Io tengo sempre con me una foto di Gandhi e la sua biografia. Ho basato le mie scelte professionali su un’ispirazione gandhiana: coerenza tra mezzi e fini.
Come direbbe la Montessori, “il metodo è tutto”: prima dei contenuti, conta il modo in cui interagiamo. Urlare a un figlio di “stare buono” è una contraddizione, così come lo era, un tempo, picchiare un bambino per insegnargli a non picchiare.
Anche in ambito educativo ho cercato di mantenere questa coerenza: non a caso ho scritto libri come “Urlare non serve a nulla” e “Punire non serve a nulla”. La nonviolenza è, prima di tutto, un metodo educativo basato sulla comunicazione e sull’ascolto reciproco.
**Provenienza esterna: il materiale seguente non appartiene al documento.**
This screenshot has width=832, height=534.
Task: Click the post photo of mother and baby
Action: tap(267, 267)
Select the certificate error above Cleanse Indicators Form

Quindi è sempre una questione di metodo?
Esattamente. Il metodo che ho ideato per gestire i litigi tra bambini, “Litigare bene”, parte proprio da qui: non costruire colpevoli, ma garantire uno spazio di confronto, in cui i due antagonisti possano raccontarsi e ascoltarsi. Comunicare è la base della nonviolenza: significa gestire il conflitto in modo costruttivo, trasformandolo in apprendimento.

Nel suo percorso di pedagogista ha incontrato migliaia di famiglie. C’è un episodio o un consiglio che le ha insegnato più di tutti cosa significa davvero educare?
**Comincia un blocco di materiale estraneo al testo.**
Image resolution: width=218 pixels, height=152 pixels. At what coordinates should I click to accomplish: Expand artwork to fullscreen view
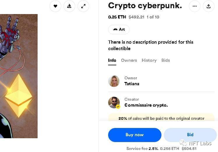(x=83, y=6)
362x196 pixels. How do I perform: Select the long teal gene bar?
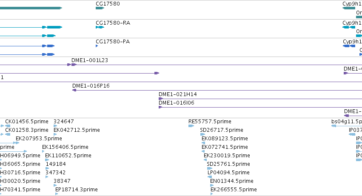[x=31, y=8]
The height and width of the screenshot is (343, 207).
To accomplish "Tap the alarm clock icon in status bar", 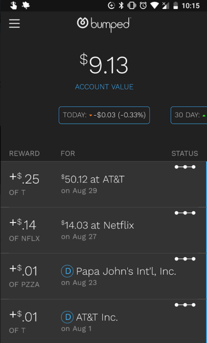I will click(x=143, y=5).
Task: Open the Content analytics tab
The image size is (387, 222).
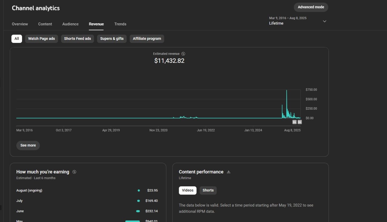Action: click(x=45, y=24)
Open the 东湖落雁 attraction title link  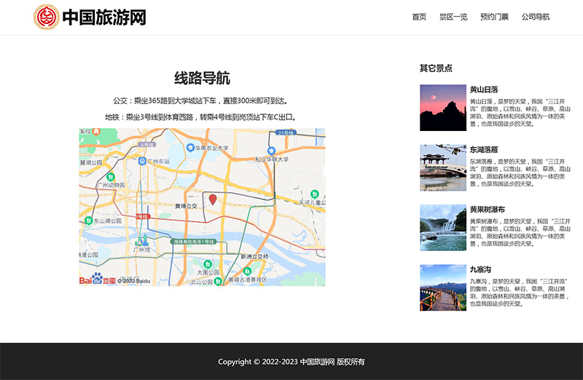point(484,149)
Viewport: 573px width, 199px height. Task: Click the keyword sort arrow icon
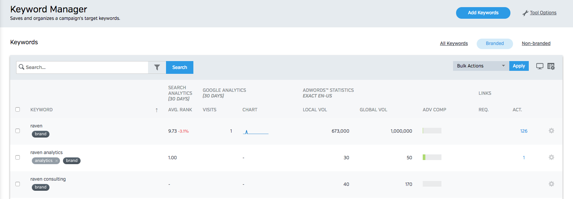[x=157, y=110]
Il mio obiettivo è sempre stato quello di aiutare una persona a tirare fuori le proprie risorse. Per i bambini questo significa imparare a fare da soli, a esplorare, a vivere la libertà.
Quando questo non accade, si creano blocchi che oggi spesso vengono etichettati come “disturbi”, ma che sono, in realtà, semplici difficoltà educative. Una parte importante del mio lavoro, anche insieme a Marta Versiglia, è stata proprio aiutare i genitori a capire che dietro un’etichetta diagnostica può esserci solo un inceppamento nella crescita.
Vedere quei bambini – e poi quei ragazzi – ritrovare il proprio equilibrio e la loro normalità è una delle mie più grandi emozioni. L’educazione, in fondo, è questo: imparare a guardare sempre il bicchiere mezzo pieno, non quello mezzo vuoto.